DJI entrou com uma petição junto ao Tribunal de Apelações do Nono Circuito em 20 de fevereiro de 2026 para tentar anular a decisão da Federal Communications Commission que colocou a fabricante na Covered List e resultou na proibição de importação em vigor desde 23 de dezembro de 2025.
Na petição, a empresa argumenta que a FCC excedeu sua autoridade estatutária, falhou em observar procedimentos legais e violou a Quinta Emenda, e pede que a corte declare a decisão ilegal, a anule e a suspenda.
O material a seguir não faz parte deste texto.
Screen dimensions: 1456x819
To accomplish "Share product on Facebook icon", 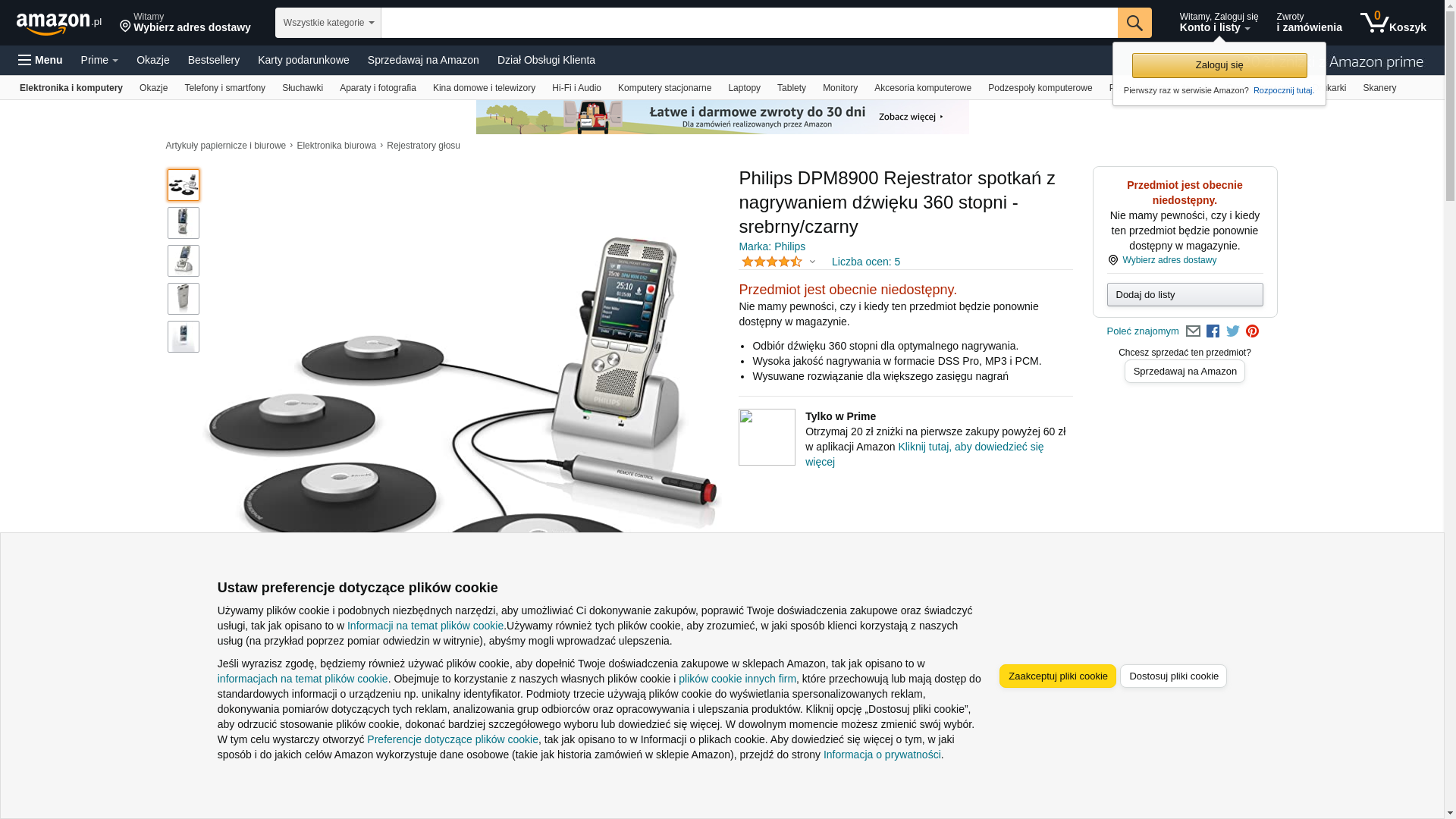I will pyautogui.click(x=1213, y=331).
A FCC justificou a medida afirmando que “criminosos, atores estrangeiros hostis e terroristas podem usar [drones] para apresentar novas e sérias ameaças à nossa pátria.” A agência também concedeu isenções limitadas para alguns drones estrangeiros e para componentes críticos vindos de fabricantes como Sony, Panasonic e Samsung, mas não isentou drones ou peças fabricadas na China. A DJI disse ter solicitado auditorias de seus dispositivos várias vezes sem sucesso.
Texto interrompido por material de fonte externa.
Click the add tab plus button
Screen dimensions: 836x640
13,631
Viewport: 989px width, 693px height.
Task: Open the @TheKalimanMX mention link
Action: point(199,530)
Em comunicado compartilhado com a Bloomberg, a empresa afirmou que “apesar de repetidas tentativas de dialogar com o governo, a DJI nunca teve a chance de fornecer informações para abordar ou refutar quaisquer preocupações.” Em declaração à Reuters, afirmou ainda que a decisão “restringe descuidadamente os negócios da DJI nos EUA e nega sumariamente aos clientes americanos o acesso à sua tecnologia mais recente.” A empresa também busca retirar seu nome da lista do Departamento de Defesa dos EUA.